Quella preghiera nella piazza vuota: così il Papa affida l'umanità a Dio

Papa Francesco, in una piazza san Pietro deserta e bagnata dalla pioggia, ha benedetto il mondo. E ha chiesto a Dio la fine dell'epidemia

Quella preghiera nella piazza vuota: così il Papa affida l'umanità a Dio

Stat crux dum volvitur orbis: la croce resta salda mentre il mondo gira. Il cielo su piazza san Pietro è livido e la pioggia cade incessante. Le telecamere mostrano papa Francesco pronto a pregare, come se fosse un giorno normale. Come se su quella piazza ci fossero i fedeli della domenica, desiderosi di ricevere la loro benedizione. Come se tutto il mondo non fosse piegato da un virus subdolo e invisibile che colpisce all'improvviso. Questo venerdì, però, non è un venerdì come gli altri. È un venerdì di quaresima durante il quale l'Italia ha perso 969 persone a causa del coronavirus. Il peggior dato dall'inizio dell'epidemia.
□ □ □ □ □ □ □
Compito operativo A:
Nell'articolo sulla preghiera del Papa nella piazza vuota, quante persone ha perso l'Italia a causa del coronavirus nel venerdì di quaresima descritto?
Compito operativo B:
Prosegui l'articolo sulla preghiera del Papa nella piazza vuota, ripartendo dopo l'ultima frase riportata.

Materiale di partenza:
□ □ □ □ □ □ □
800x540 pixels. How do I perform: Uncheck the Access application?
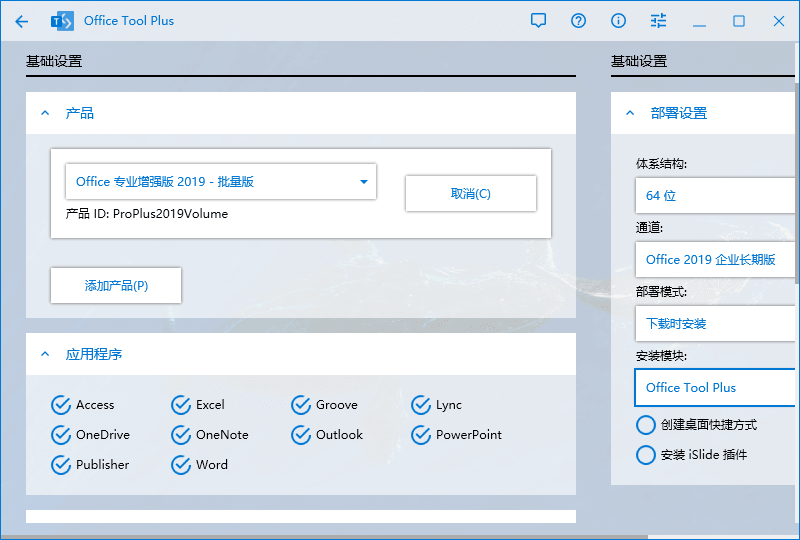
□ □ □ □ □ □ □
Risposta finale A:
969 persone, il peggior dato dall'inizio dell'epidemia.

Risposta finale B:
La pioggia cade su piazza san Pietro, mentre alle spalle del Papa le telecamere inquadrano il crocifisso di san Marcello. Un crocifisso ligneo - con la testa piegata sotto il peso della corona di spine e delle sofferenze del Calvario - che nel XVI secolo ha liberato Roma dalla peste. Francesco prega non solo perché Dio liberi il mondo dalla pandemia, ma anche e soprattutto affinché l'uomo impari qualcosa da questa sofferenza: "La tempesta smaschera la nostra vulnerabilità" - dice il Pontefice - "e lascia scoperte quelle false e superflue sicurezze con cui abbiamo costruito le nostre agende, i nostri progetti, le nostre abitudini e priorità".

Papa Francesco bacia il crocifisso di san Marcello

"Ci dimostra" - prosegue papa Francesco - "come abbiamo lasciato addormentato e abbandonato ciò che alimenta, sostiene e dà forza alla nostra vita e alla nostra comunità. La tempesta pone allo scoperto tutti i propositi di 'imballare' e dimenticare ciò che ha nutrito l’anima dei nostri popoli; tutti quei tentativi di anestetizzare con abitudini apparentemente 'salvatrici', incapaci di fare appello alle nostre radici e di evocare la memoria dei nostri anziani, privandoci così dell’immunità necessaria per far fronte all’avversità".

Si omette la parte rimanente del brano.